▶ [PASSAGE PROVIDED]:
»»

Shocked by Turkey

OK, we've only been in Turkey for three years but the place you describe is not really the place we frequent. Yes, the Turks will get the best price they can whenever they can but is that really any different from anywhere else? Boy, they work hard too compared with workers in 'a neighbouring country'.

But this is a Liveaboard Forum so I assume most of you, like us, have plenty of time but limited financial resources. The secret we find is to live more like the locals do which is what we want to do anyway. Don't hire a car go by dolmus, don't buy in the marina supermarkets wait til market day and buy whatever fresh local produce is in season this week, don't eat meat everyday - if you really need that pork and all that alcohol wait until you go to Greece and stock up there, do your own maintenance during the winter and make friends with the yard staff, and of course learn just that little bit more Turkish and use it wherever you can (they will laugh with you, knock 30% off the price and you'll have another friend for life).

As an example two weeks ago we were in Didim to see friends who are in the marina (45 euros or so a night for a 12m boat). The first night we ate with our friends in the marina restaurant. I can't remember the exact cost but say 100TL for two people. So, say 200TL (about £75) for the night. Pretty expensive I agree.

««

▶ [TASK BRIEF]: Write the next part of the forum post about living aboard in Turkey, picking up right after its last sentence. You won't need the data that comes after this post.

▶ [PROVIDED DATA]:
»»

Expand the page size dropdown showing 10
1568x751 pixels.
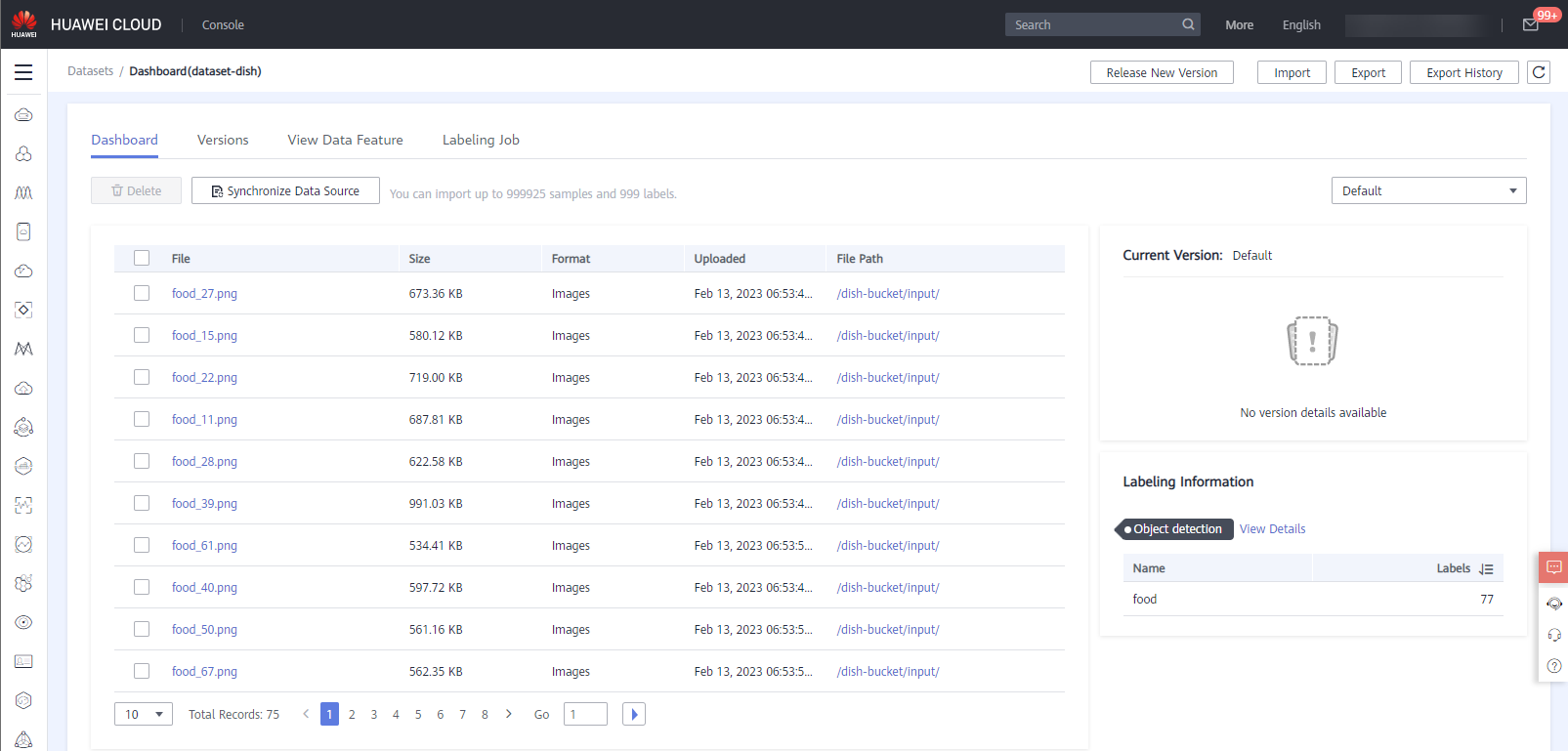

««

▶ [EXERCISE RESULT]:
The next night we were anchored just outside the marina (0TL), we got the dolmus into Didim (4TL I think for the two of us), we had a (admittedly very cheap, but excellent) pide, salad and four fizzy waters in a backstreet whilst waiting for the end of ramadan gun to go off by the big mosque (10TL in total) and then returned to the anchorage by dolmus (4TL). A great night in real Turkey including accommodation for 18TL (about £7) for two people. That doesn't sound too outrageous to me. The difference in the two approaches? Something more than a factor of 10...and the second way is really fun!

This, for me, is what cruising in foreign counties is all about. We'll be leaving Turkey next year and will miss all our friends both western and Turkish just as we missed the Greek people when we left there. Next stop will likely be the Caribbean. Will we eat gozleme and kofte in St Lucia? No, we'll eat whatever we find the locals eat and we'll continue to fix everything we can ourselves. As our friend says "every day's a learning day" and we just love it.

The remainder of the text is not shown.